Transcribe precisely those lines of the listing that fall between the line containing "Screen dimensions: 958x643" and the last line, inclusive of both.

□ □ □ □ □ □ □

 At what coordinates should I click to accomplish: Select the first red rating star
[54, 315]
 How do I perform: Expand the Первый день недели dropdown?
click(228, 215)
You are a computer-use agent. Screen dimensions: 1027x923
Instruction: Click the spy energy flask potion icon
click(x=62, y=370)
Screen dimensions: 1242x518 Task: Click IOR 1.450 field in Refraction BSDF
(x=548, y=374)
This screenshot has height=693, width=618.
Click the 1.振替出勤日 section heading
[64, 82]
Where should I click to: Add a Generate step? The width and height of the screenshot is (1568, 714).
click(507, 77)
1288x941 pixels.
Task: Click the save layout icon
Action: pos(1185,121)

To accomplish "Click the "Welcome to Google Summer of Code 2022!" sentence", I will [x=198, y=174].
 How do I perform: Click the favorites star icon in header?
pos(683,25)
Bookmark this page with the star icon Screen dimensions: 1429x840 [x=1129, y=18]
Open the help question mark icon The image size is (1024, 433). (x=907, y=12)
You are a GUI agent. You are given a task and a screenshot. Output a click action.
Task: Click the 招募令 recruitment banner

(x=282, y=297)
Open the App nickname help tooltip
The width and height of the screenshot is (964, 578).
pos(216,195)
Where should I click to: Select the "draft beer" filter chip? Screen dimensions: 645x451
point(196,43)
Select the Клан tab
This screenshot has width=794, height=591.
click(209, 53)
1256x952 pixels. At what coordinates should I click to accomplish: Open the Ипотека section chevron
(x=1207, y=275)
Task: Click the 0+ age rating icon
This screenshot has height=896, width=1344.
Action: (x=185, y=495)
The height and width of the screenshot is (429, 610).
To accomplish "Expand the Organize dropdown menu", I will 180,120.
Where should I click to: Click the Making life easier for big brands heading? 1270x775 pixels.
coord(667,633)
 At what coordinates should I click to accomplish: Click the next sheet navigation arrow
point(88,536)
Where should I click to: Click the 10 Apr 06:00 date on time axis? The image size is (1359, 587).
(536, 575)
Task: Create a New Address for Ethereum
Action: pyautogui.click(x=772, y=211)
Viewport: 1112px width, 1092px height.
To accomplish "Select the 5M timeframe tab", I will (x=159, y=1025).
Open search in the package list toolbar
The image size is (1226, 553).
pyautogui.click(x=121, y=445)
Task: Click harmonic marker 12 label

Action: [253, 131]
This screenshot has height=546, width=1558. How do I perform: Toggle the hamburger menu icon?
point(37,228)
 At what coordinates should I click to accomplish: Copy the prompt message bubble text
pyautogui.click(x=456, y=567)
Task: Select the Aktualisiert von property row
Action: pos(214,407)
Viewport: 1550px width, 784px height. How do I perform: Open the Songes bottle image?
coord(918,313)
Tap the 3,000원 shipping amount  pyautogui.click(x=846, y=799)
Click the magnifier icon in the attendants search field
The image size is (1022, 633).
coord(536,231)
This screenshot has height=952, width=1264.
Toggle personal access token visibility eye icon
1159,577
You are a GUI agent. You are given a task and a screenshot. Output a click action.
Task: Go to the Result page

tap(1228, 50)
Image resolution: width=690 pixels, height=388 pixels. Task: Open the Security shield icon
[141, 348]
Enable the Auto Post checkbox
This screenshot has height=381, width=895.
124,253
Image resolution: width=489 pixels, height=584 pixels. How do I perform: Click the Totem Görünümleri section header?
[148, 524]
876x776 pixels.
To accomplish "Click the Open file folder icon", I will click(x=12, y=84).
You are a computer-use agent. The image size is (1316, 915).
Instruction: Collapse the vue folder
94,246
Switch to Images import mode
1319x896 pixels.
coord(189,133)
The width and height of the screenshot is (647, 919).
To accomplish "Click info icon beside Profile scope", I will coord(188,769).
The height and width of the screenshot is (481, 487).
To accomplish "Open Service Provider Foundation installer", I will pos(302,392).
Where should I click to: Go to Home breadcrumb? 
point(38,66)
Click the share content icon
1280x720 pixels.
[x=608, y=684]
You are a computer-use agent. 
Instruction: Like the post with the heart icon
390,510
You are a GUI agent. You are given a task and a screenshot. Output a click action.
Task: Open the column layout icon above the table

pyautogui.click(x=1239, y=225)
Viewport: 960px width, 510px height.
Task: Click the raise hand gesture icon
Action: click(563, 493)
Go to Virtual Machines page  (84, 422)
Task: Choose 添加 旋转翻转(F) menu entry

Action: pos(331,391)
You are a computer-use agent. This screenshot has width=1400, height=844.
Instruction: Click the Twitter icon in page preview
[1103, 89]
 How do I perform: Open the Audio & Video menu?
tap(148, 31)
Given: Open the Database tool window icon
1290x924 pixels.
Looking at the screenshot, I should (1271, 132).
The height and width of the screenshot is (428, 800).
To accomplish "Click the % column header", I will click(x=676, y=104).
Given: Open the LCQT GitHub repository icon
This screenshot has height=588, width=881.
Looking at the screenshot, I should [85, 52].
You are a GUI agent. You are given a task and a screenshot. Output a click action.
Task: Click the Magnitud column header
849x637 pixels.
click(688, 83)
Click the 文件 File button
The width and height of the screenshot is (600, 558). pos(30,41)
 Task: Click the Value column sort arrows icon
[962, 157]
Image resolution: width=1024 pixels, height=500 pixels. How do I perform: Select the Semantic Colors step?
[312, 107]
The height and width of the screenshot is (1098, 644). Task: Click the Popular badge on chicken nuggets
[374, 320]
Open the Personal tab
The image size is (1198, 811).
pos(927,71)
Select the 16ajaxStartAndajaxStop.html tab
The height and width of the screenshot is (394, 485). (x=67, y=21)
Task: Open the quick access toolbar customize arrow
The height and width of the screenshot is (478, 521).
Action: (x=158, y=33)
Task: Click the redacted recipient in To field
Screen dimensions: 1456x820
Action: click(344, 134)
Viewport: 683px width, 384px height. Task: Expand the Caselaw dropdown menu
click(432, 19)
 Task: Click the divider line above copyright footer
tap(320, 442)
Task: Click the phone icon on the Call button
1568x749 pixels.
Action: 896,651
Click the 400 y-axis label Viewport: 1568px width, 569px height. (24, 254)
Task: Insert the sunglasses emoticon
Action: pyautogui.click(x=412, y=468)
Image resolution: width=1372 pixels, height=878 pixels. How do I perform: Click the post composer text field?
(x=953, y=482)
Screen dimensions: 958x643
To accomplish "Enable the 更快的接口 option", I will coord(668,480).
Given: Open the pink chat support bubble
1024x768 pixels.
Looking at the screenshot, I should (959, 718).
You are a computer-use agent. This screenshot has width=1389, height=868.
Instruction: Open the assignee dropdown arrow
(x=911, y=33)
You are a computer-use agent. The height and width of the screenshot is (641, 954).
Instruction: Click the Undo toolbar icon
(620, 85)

□ □ □ □ □ □ □

• Solution to the problem:
Screen dimensions: 958x643
To accomplish "Enable the 更快的接口 option", I will coord(668,480).
Given: Open the pink chat support bubble
1024x768 pixels.
Looking at the screenshot, I should (959, 718).
You are a computer-use agent. This screenshot has width=1389, height=868.
Instruction: Open the assignee dropdown arrow
(x=911, y=33)
You are a computer-use agent. The height and width of the screenshot is (641, 954).
Instruction: Click the Undo toolbar icon
(620, 85)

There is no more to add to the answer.